_Work to complete_
Transcribe exactly, and without pictures, only the lines from the one bearing "Image resolution: width=1448" through the final line of the data below.
----
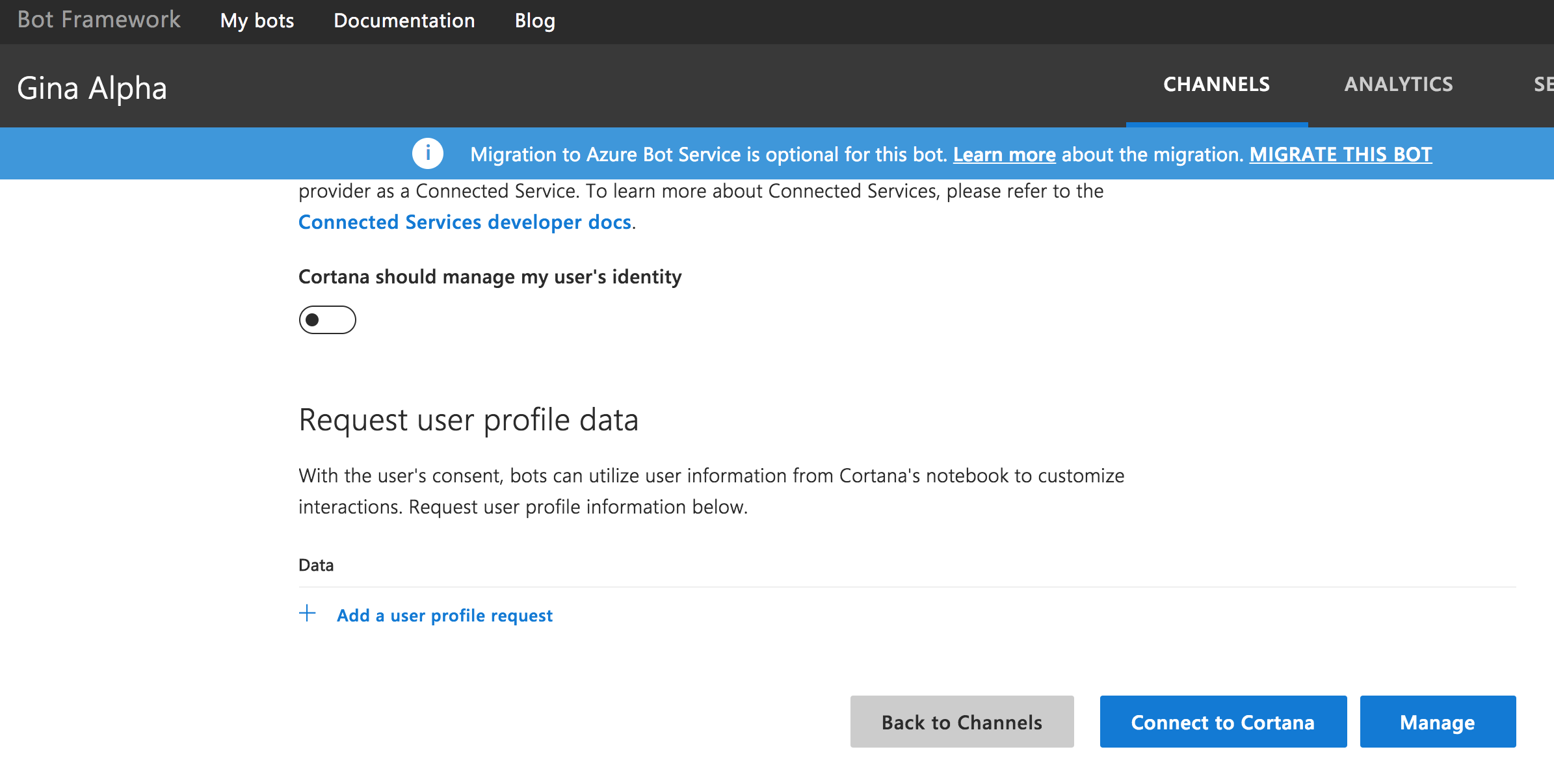
Task: Click the Back to Channels button
Action: coord(961,722)
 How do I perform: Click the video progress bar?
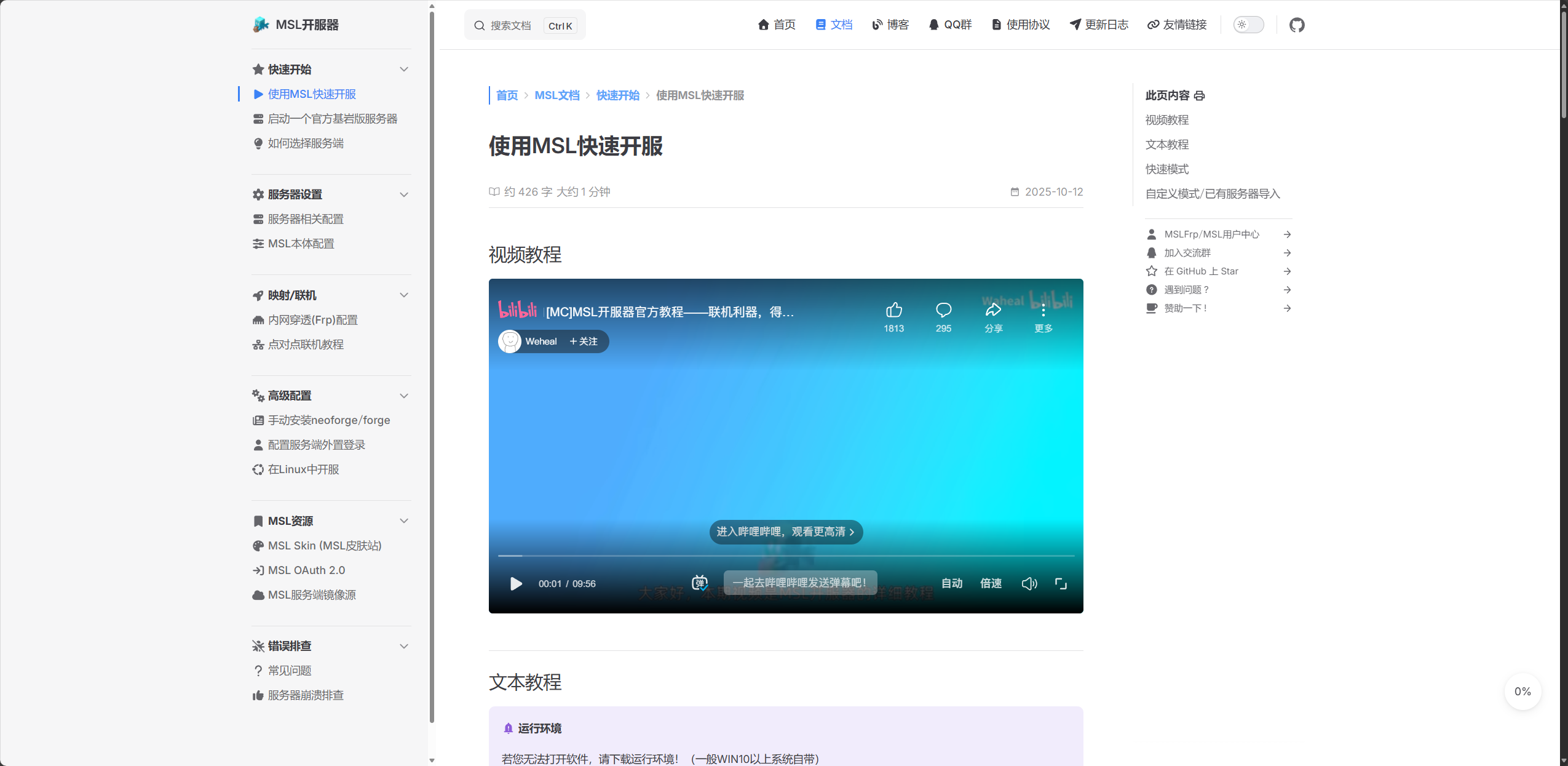point(785,556)
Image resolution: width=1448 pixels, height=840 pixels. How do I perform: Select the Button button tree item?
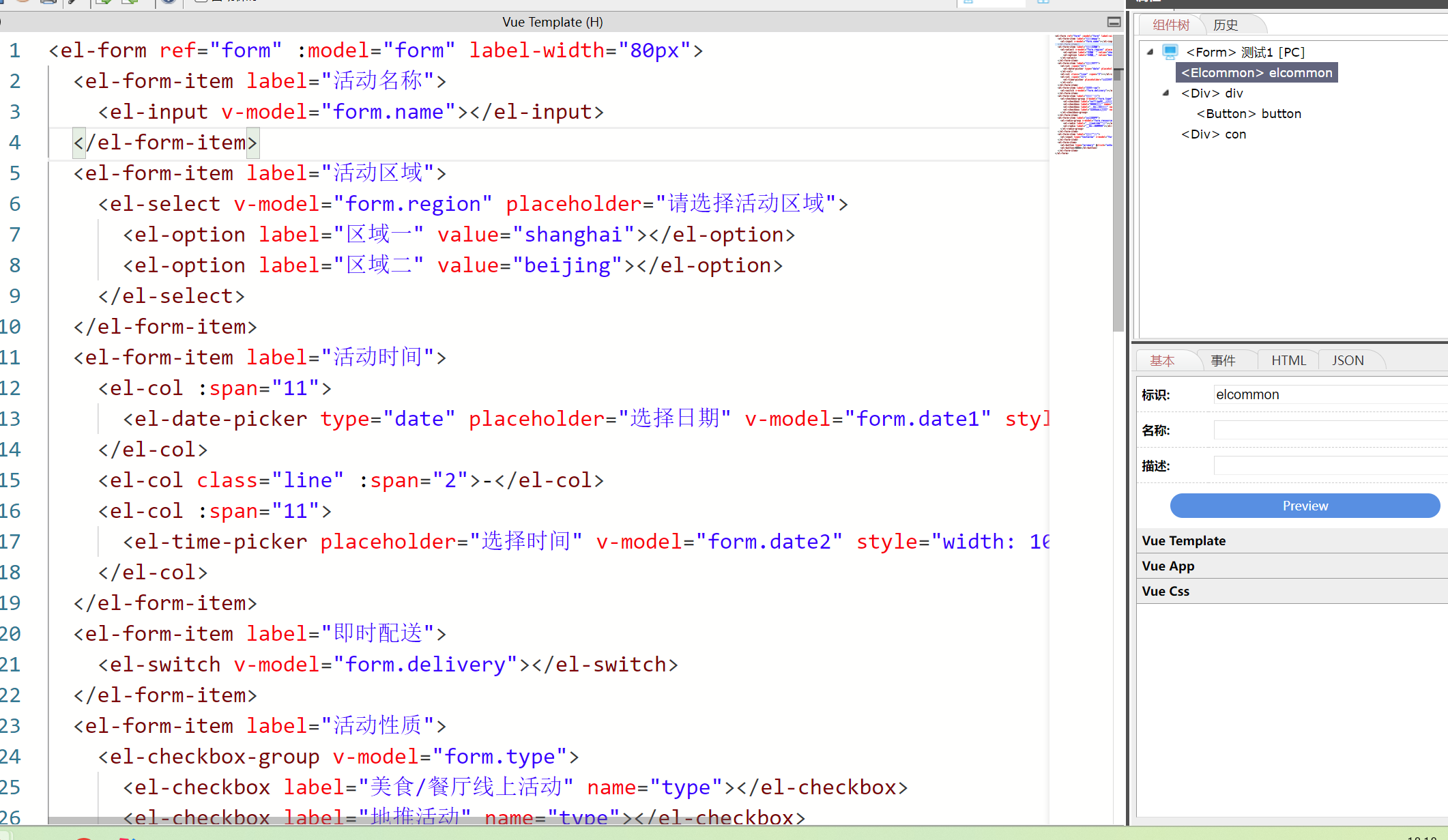(x=1249, y=114)
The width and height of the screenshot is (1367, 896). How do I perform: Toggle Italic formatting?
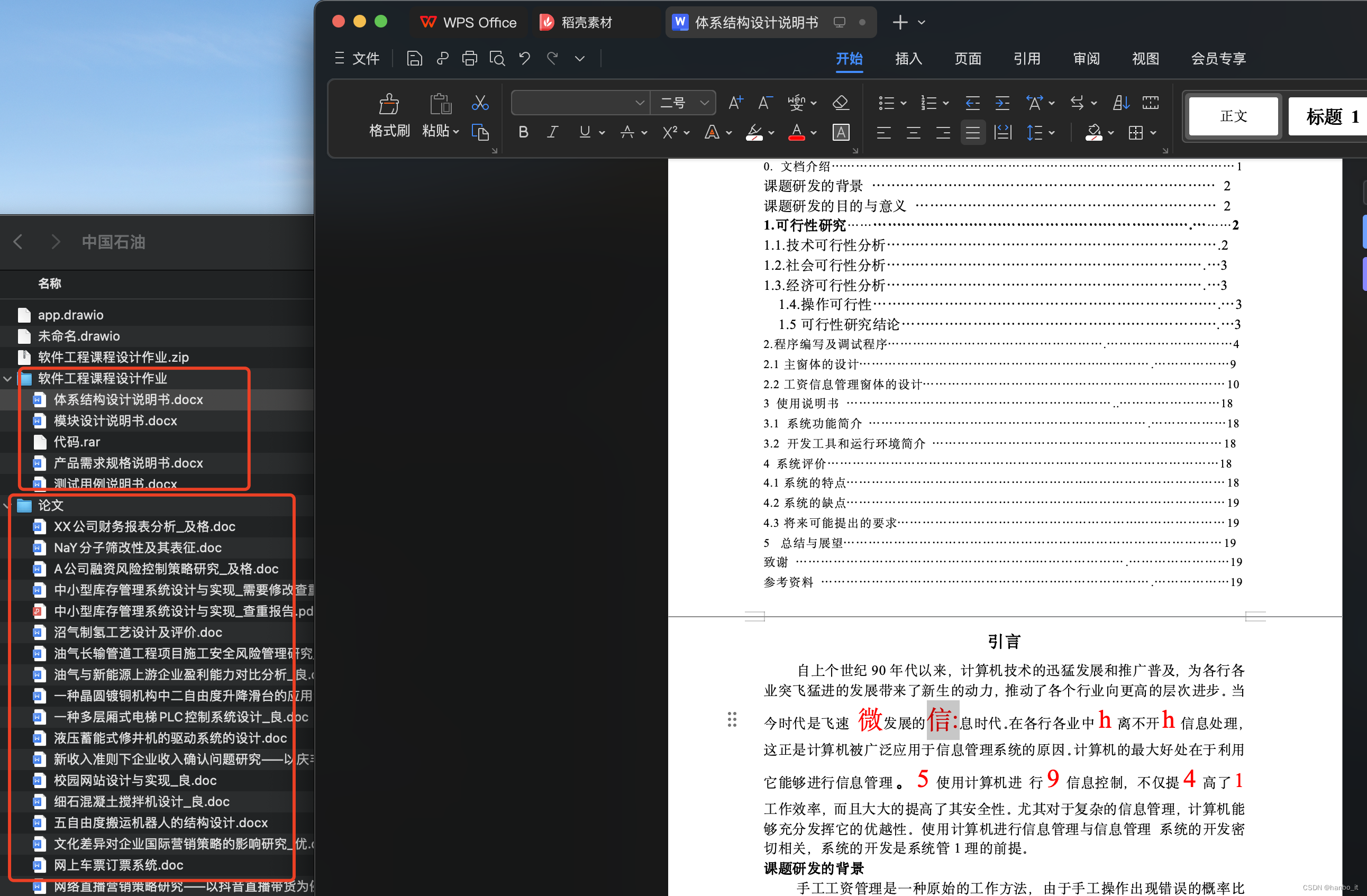(x=552, y=133)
----
_Written solution_
Image resolution: width=1448 pixels, height=840 pixels. How do I perform: Select the Button button tree item?
(x=1249, y=114)
The width and height of the screenshot is (1367, 896). How do I perform: Toggle Italic formatting?
(x=552, y=133)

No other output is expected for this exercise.